### [ABOUT THIS TASK]
I'd like the line containing "Wees geduldig tijdens" and each line that follows, through the last line of the material, set down exactly as they are, and no others.

### [AVAILABLE RECORDS]

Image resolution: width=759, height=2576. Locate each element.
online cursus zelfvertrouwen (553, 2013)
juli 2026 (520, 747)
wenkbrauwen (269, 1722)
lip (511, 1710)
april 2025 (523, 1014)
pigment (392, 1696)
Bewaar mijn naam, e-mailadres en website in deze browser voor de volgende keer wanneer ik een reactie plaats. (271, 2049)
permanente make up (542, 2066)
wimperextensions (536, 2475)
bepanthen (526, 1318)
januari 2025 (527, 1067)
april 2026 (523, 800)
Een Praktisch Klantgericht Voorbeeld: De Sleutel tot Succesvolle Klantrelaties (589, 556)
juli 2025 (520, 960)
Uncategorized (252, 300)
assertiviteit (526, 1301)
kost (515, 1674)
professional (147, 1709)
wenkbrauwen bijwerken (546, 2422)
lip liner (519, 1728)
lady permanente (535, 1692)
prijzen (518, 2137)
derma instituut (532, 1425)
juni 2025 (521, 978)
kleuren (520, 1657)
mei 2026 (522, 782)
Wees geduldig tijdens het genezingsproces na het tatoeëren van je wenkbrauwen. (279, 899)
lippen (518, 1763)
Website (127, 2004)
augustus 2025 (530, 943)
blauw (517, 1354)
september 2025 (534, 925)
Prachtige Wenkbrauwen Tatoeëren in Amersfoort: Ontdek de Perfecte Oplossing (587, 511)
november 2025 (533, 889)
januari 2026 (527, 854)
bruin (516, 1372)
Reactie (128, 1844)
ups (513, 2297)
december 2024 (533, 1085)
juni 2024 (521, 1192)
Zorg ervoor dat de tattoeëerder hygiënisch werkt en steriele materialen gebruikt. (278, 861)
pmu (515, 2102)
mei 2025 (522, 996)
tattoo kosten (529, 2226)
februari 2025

### [SOLUTION TO THE PROBLEM]
Wees geduldig tijdens het genezingsproces na het tatoeëren van je wenkbrauwen. (279, 899)
lippen (518, 1763)
Website (127, 2004)
augustus 2025 (530, 943)
blauw (517, 1354)
september 2025 (534, 925)
Prachtige Wenkbrauwen Tatoeëren in Amersfoort: Ontdek de Perfecte Oplossing (587, 511)
november 2025 (533, 889)
januari 2026 (527, 854)
bruin (516, 1372)
Reactie (128, 1844)
ups (513, 2297)
december 2024 (533, 1085)
juni 2024 (521, 1192)
Zorg ervoor dat de tattoeëerder hygiënisch werkt en steriele materialen gebruikt. (278, 861)
pmu (515, 2102)
mei 2025 (522, 996)
tattoo kosten (529, 2226)
februari 2025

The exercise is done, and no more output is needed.